Pointers

In a running program, most values you care about are reached through a pointer chain β€” a static base address plus a series of offsets that ultimately land on the value. Cheat Engine’s β€œpointer scan” feature is built around this idea, and PyMemoryEditor offers the same workflow:

  • resolve_pointer_chain β€” walk a chain you already know.

  • RemotePointer β€” a live, re-resolving handle that re-walks the chain on every read/write.

  • scan_pointer_paths β€” the reverse operation: find chains that resolve to a given address. See Pointer scan.

Why pointer chains?

A scanned address (0x1FA3C140) typically changes every run: the OS loads modules at randomized base addresses (ASLR), and the heap allocates objects in different places each time you launch the program.

A multi-level pointer, in contrast, expresses a value as module + offset β†’ [+x] β†’ [+y] β†’ …. The static base (the module + static offset) doesn’t change between runs once ASLR is accounted for, so the same recipe works every time.

Walking a chain

resolve_pointer_chain performs the walk and returns the final address where the value lives:

# Cheat-table entry:  "game.exe" + 0x10F4F4 -> [+0x0] -> [+0x158]
module = next(m for m in process.get_modules() if m.name == "game.exe")
base = module.base_address + 0x10F4F4

hp_address = process.resolve_pointer_chain(base, [0x0, 0x158])
hp = process.read_int(hp_address)

Method signature

resolve_pointer_chain(base_address, offsets, *, ptr_size=None)

Walk a multi-level pointer chain.

Reads ptr_size bytes at base_address to obtain the first pointer, then for each offset in offsets[:-1] adds the offset and dereferences again.
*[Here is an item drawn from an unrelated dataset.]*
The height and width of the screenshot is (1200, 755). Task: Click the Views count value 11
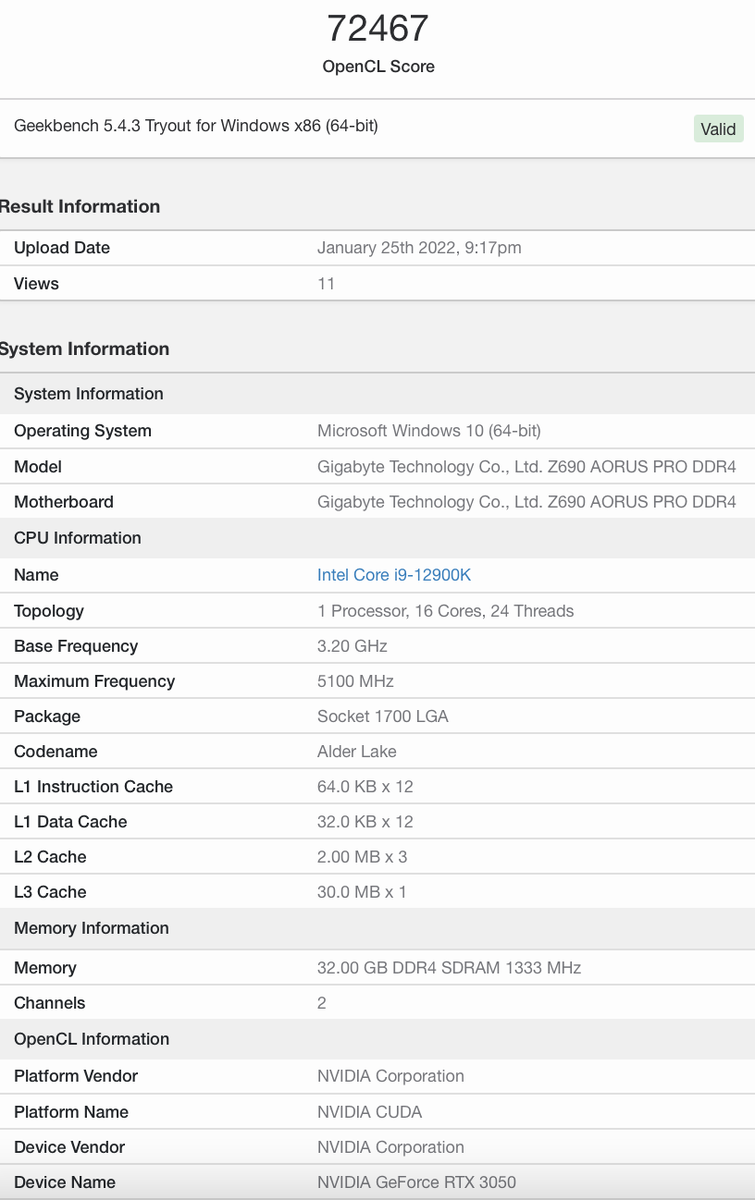pyautogui.click(x=326, y=284)
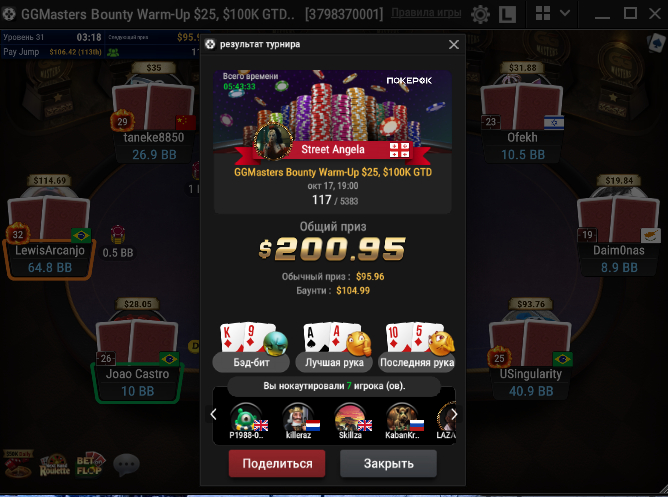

The last offset is added without dereferencing β€” the returned integer is the final address where the value of interest lives.

Parameters:
  • base_address (int) – starting address β€” typically module_base + static_offset.

  • offsets (Sequence[int]) – sequence of offsets to walk. Pass [] to dereference base_address once and return that pointer.

  • ptr_size (int) – pointer width β€” 8 for 64-bit targets, 4 for 32-bit. Leave None (the default) to use the target’s pointer_size, detected automatically.

Returns:

the final address (an int).

32-bit vs 64-bit

By default (ptr_size=None) the pointer width is detected from the target β€” 4 bytes for a 32-bit process, 8 for 64-bit. Pass ptr_size explicitly only to override that; setting it to the wrong width reads pointers of the wrong size and yields garbage addresses.

Live pointers: RemotePointer

resolve_pointer_chain finds an address once. A RemotePointer wraps the same recipe in a reusable handle β€” every time you read .value, the chain is re-walked, so the handle keeps working even as the target moves things around the heap.

# A handle to the player's HP, behind a two-level pointer.
hp_ptr = process.get_pointer(
    base + 0x10F4F4,
    [0x0, 0x158],
    pytype=int,
    bufflength=4,
)

print(hp_ptr.value)   # read it
hp_ptr.value = 9999   # write it

process.get_pointer(...) is a convenience wrapper around the RemotePointer constructor β€” it accepts the same arguments (base_address, offsets, pytype, bufflength, ptr_size).

Direct vs chained handles

The offsets argument controls what RemotePointer does on every access:

offsetsBehavior
None (default)Direct handle: address = base_address, no dereferencing. Use this to wrap an address you already have (e.g. from search_by_value).
[] (empty list)Dereferences base_address once and reads the value at that pointer.
[o1, o2, ...]Walks the chain on every access β€” resolve_pointer_chain semantics.

Pointer arithmetic

RemotePointer supports C-style arithmetic. Adding an integer returns a new handle, without touching memory:

# Mana is stored right after HP, so just step 4 bytes forward.
mp_ptr = hp_ptr + 4
print(mp_ptr.value)

You can also subtract two pointers to get a byte distance:

distance = mp_ptr - hp_ptr   # 4

RemotePointer API

class RemotePointer(process, base_address, offsets=None, *, pytype=int, bufflength=None, ptr_size=None)

A re-resolving, read/write handle to a typed value in a target process.

property process

The AbstractProcess this pointer reads from / writes to.

property base_address

The starting address the pointer was built with.

property offsets

The pointer-chain offsets, or None for a direct handle.

property address

The address the value currently lives at β€” recomputed on every access for a pointer chain.

property value

Read or write the value at address using the bound type.

read(pytype=None, bufflength=None)

Read the value at address, optionally overriding the bound type for one-off reads.

write(value, pytype=None, bufflength=None)

Write value to address, optionally overriding the bound type.

__add__(delta)

ptr + n β†’ a new pointer n bytes ahead.

__sub__(other)

ptr - n β†’ a new pointer n bytes behind. ptr - other (where other is a RemotePointer) β†’ the byte distance between the two resolved addresses.

__int__()

The resolved address β€” handy for arithmetic and logging.